QUOTED TEXT:
Antisemitism In The Contemporary World. Edited by Michael Curtis. Boulder, Colo.: Westview Press, 1986, 333 pp., $42.50. ISBN 0-81330157-2.
Reviewed by Paul Grubach
In November 1983, a conference … "Antisemitism in the Contemporary World" … was held at Rutgers University. This book, a collection of papers which were presented by renowned scholars attending the conference, deals with what its authors perceive as current expressions of anti-Semitism. According to a paragraph on the dust jacket, the volume addresses "the questions of whether there are new forms of antisemitism [sic - hereafter anti-Semitism], whether there has been a resurgence of antisemitism in the current age." Alleged anti-Semitism in the following entities … the Soviet Bloc nations, the Arab world, the Islamic and Christian religions, American blacks, Western leftist and religious groups, opponents of political Zionism, and the Holocaust revisionist movement - are some of the more prominent subjects dealt with in the book.

THE TASKS:
1. In the book review above, at which university was the November 1983 conference held?
2. Please carry the book review forward from its last sentence.

COLLECTED DATA:
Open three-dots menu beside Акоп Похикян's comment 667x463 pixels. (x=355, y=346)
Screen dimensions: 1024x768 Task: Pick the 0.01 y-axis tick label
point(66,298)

THE ANSWERS:
1. Rutgers University

2.
Unluckily, if the reader is looking for fair and objective analyses of the causes and effects of anti-Jewish feeling, he certainly will not find it here. Instead, the analyses of alleged anti-Semitism are quite flagrantly constructed to satisfy two objectives. First, all blame (the burden of guilt) for the avowedly ubiquitous phenomenon of anti-Jewish antipathy is shifted onto gentile groups, while, simultaneously, Jewish groups are exonerated. The substantial evidence which shows that certain powerful segments of world Jewry (organized Zionism, the State of Israel, Jewish Marxists) are to a significant extent responsible for many outbreaks of anti-Semitism is totally ignored. 
Secondly, nearly all of the writers of the essays quite recklessly attempt to include most intellectual, social and political criticism of organized Jewry and its power and influence under the rather melodramatic rubric of anti- Semitism. This attempt would seem to reveal more about the motives of the assembled experts than about the criticism in question. For although the word "anti-Semitism" is alleged to have been coined by an "anti-Semite," the term, with its pseudo-scientific veneer of objectivity and its shift in emphasis from Jewry (not Semitism) to its critics, has been eagerly embraced by Jews eager to stifle any challenge to their interests.
In a word, what one finds in this volume is not objective analysis, but rather, what political scientists would call ideology; that is, a body of distorted ideas and interpretations of reality which are continually promoted - not because of their inherent truthfulness - but rather, because they serve the sociopolitical, economic, and psychological needs of a power elite.  Not surprisingly, the ideology of anti-anti-Semitism as presented here reflects the values and interests of the major sponsors and organizers of the conference. Among these were the American Jewish Congress, the Anti-Defamation League of B'nai B'rith, the Bronfman Foundation, and numerous individual Zionists. (p. xi)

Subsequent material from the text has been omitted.